One would think that my mother and I get along fine. But, for some reason, we constantly quarreled. After one of our many arguments, I even thought, “I will chastise you for sure.” It was no surprise that I often felt exhausted and full of anger after being with her the entire day.

When I offered incense in front of Master Li’s (Falun Dafa’s founder) picture recently I saw tears in his eyes. I immediately said, “Master, I made you worry. I know I look down on my mother. Why is it so hard to stop doing this? I’m wrong! I must stop scolding my mother. I should be more tolerant so that Master will not worry about me. I want to correct myself!”

After reading the Fa a lot, I realized that I had to change my attitude toward my mother; but I just couldn’t hold my tongue. When I reprimanded her she couldn’t take it. I knew my behavior was unkind even by regular people’s standards. I was frustrated that I couldn’t get rid of this attachment.

Another practitioner reminded me that my poor behavior was not the real me, so I tried to reject it. Master must have noticed my wish and pointed things out to me.

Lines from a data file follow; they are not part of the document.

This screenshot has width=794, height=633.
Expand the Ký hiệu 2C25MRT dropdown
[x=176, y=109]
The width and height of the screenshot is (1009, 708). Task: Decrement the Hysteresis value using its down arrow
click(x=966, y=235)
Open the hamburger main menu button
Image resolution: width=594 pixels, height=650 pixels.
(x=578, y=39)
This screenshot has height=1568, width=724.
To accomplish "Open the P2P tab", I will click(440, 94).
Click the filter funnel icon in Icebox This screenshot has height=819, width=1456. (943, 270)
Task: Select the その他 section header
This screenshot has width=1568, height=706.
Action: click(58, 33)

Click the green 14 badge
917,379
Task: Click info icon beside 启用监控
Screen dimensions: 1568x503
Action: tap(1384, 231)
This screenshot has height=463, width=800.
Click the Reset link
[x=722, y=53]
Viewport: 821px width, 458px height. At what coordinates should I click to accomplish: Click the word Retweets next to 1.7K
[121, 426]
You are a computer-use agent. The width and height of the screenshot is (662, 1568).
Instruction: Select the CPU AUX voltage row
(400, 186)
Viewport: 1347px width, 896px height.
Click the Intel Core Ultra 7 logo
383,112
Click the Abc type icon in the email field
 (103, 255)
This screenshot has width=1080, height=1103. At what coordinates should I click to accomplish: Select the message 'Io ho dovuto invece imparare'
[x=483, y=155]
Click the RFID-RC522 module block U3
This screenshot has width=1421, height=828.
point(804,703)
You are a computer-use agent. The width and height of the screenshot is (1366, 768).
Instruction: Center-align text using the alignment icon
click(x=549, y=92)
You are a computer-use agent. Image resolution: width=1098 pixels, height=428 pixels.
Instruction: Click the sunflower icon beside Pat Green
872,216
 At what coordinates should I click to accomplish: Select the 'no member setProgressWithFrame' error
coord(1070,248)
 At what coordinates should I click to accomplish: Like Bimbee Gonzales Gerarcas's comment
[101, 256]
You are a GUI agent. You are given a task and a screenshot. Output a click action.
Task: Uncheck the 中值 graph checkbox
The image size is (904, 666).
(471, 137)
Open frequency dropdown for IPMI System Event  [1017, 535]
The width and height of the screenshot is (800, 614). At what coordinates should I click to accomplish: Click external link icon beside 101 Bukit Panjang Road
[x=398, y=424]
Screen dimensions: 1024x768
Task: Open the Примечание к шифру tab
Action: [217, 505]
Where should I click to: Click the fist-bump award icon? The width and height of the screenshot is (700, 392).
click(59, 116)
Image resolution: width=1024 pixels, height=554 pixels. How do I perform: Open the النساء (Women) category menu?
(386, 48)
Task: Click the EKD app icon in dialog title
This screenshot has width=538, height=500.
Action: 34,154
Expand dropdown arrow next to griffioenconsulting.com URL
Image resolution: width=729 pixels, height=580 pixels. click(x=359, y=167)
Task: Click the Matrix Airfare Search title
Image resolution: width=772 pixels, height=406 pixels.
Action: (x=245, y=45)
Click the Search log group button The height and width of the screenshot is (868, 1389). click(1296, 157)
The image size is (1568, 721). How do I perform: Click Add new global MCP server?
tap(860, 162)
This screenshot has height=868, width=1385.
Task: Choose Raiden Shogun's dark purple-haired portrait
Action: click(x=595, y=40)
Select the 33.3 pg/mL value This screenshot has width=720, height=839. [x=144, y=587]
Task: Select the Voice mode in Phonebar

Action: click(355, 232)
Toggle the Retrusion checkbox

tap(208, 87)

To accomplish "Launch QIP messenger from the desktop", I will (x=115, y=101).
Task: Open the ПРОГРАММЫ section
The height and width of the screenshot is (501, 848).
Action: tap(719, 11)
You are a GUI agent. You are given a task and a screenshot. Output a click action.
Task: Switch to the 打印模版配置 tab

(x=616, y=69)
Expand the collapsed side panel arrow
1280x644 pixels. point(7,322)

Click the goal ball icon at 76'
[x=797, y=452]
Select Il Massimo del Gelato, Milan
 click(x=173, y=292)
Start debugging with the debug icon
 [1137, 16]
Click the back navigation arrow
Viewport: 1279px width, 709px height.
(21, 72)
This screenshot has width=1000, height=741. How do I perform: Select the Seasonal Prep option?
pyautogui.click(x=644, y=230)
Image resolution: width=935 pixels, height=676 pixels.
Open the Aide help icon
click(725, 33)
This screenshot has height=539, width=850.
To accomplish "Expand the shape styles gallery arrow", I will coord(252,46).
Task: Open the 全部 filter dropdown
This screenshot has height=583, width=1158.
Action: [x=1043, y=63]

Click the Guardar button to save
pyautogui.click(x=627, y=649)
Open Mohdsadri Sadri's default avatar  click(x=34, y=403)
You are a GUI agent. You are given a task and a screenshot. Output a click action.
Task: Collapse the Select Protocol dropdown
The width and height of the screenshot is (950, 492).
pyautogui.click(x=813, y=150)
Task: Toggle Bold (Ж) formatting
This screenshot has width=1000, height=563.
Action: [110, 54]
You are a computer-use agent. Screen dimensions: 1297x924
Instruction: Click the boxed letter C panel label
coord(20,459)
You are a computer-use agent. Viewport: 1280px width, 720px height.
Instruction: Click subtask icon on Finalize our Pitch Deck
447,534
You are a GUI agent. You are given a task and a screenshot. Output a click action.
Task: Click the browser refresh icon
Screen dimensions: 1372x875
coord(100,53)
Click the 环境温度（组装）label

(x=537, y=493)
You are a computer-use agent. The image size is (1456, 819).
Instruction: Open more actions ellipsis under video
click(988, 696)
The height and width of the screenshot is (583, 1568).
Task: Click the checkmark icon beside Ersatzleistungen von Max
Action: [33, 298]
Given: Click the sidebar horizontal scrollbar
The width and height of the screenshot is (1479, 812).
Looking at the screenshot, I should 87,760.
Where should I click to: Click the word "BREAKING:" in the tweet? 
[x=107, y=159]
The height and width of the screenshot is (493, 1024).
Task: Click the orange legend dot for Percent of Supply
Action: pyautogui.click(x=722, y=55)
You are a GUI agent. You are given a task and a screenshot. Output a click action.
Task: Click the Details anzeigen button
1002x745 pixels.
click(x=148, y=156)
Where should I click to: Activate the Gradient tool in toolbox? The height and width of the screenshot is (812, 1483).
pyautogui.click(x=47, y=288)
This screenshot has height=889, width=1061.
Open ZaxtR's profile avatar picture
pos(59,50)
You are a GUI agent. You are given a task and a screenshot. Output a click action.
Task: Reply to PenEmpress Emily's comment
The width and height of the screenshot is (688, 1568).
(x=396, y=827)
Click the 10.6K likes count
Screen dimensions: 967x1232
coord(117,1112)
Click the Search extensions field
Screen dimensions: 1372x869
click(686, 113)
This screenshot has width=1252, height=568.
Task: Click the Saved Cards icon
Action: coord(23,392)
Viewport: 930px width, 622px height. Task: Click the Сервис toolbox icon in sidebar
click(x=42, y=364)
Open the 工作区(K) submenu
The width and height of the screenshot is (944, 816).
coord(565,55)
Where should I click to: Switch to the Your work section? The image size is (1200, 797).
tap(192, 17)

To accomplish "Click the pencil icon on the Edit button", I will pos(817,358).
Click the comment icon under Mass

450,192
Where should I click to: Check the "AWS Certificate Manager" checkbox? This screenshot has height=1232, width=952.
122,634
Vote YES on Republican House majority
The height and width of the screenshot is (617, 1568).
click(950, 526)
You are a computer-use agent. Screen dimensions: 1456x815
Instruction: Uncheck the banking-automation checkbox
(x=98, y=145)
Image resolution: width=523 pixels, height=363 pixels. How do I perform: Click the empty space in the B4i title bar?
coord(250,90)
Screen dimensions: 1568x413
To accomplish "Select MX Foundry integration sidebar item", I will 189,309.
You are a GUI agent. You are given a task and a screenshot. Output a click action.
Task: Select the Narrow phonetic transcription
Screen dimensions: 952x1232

I was doing the sitting meditation with other practitioners one day, and I saw myself sitting on three big black tires. My legs hurt, so I knew it was because I accumulated negative karma. I had to repay my debt and it wasn’t going to be easy. I clenched my teeth and endured every minute of the pain. The black tires turned yellow, and then gradually turned white.

After I finished meditating I said, “I was wrong. I mistreated my mother, and I will definitely change!”

Shortly afterward I encountered a test. I prepared the water to bathe my mother. The temperature was neither hot nor cold, but she complained that it was too hot. When I helped her to the bedroom, she said that I was pushing her. Once we were in the bedroom, I overheard her scolding me under her breath.

My heart was stirred and it was not a good feeling, but I was determined to forbear. I took care of her for two weeks. She soiled her clothes and bed sheets every day, and I cleaned up everything without complaining. I knew I had to endure.

After she fell asleep one day, I went out for a walk for over an hour. Upon my return, she complained, “You were gone for a long time, and there was no one to talk to! I’m not here to guard the door for you!” This time I didn’t respond to her abrasive words. I realized that she was helping me cultivate, and I should thank her from the bottom of my heart!